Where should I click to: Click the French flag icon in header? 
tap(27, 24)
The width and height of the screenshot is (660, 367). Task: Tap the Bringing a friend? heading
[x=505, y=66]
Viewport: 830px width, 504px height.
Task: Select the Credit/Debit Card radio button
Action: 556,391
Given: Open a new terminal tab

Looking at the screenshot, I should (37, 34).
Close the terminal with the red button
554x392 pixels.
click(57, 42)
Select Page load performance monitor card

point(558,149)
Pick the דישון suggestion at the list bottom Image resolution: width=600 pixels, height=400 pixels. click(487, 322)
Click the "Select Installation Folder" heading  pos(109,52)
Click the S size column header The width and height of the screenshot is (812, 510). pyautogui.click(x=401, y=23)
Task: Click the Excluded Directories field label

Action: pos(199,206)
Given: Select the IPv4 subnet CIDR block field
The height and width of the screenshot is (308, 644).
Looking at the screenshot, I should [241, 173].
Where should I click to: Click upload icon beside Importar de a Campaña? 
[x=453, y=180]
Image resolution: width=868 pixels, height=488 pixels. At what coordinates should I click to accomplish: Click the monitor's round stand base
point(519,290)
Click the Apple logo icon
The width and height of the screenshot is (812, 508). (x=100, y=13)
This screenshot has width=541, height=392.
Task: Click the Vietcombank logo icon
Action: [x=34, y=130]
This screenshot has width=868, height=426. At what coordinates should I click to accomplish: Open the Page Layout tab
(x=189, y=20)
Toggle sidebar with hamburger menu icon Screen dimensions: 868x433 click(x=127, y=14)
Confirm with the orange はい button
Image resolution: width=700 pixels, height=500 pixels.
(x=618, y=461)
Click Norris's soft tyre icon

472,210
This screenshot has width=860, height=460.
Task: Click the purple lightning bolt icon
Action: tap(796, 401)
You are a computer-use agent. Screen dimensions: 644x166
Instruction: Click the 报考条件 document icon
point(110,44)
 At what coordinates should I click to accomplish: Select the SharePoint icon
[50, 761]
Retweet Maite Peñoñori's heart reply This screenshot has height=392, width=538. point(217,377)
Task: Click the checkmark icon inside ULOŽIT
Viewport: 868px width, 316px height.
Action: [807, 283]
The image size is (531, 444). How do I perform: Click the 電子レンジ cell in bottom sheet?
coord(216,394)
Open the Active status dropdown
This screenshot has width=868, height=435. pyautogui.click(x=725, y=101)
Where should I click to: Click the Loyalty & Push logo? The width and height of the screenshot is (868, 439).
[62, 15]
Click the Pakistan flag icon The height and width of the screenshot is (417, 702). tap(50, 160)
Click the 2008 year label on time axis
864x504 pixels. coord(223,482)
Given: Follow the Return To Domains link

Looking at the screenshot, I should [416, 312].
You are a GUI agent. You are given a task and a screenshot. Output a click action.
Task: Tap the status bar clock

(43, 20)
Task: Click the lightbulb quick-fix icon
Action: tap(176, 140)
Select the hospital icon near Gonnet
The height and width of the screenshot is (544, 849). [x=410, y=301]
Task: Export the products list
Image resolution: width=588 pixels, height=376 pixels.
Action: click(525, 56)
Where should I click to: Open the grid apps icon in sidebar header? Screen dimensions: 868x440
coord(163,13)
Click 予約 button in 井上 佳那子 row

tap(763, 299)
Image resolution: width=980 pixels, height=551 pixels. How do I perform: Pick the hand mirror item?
■ ■ ■ ■
» **Exercise requirements**
Filter the data, keeping only the lines that contain "list".

» **Written reply**
Pick the דישון suggestion at the list bottom Image resolution: width=600 pixels, height=400 pixels. click(487, 322)
Task: Export the products list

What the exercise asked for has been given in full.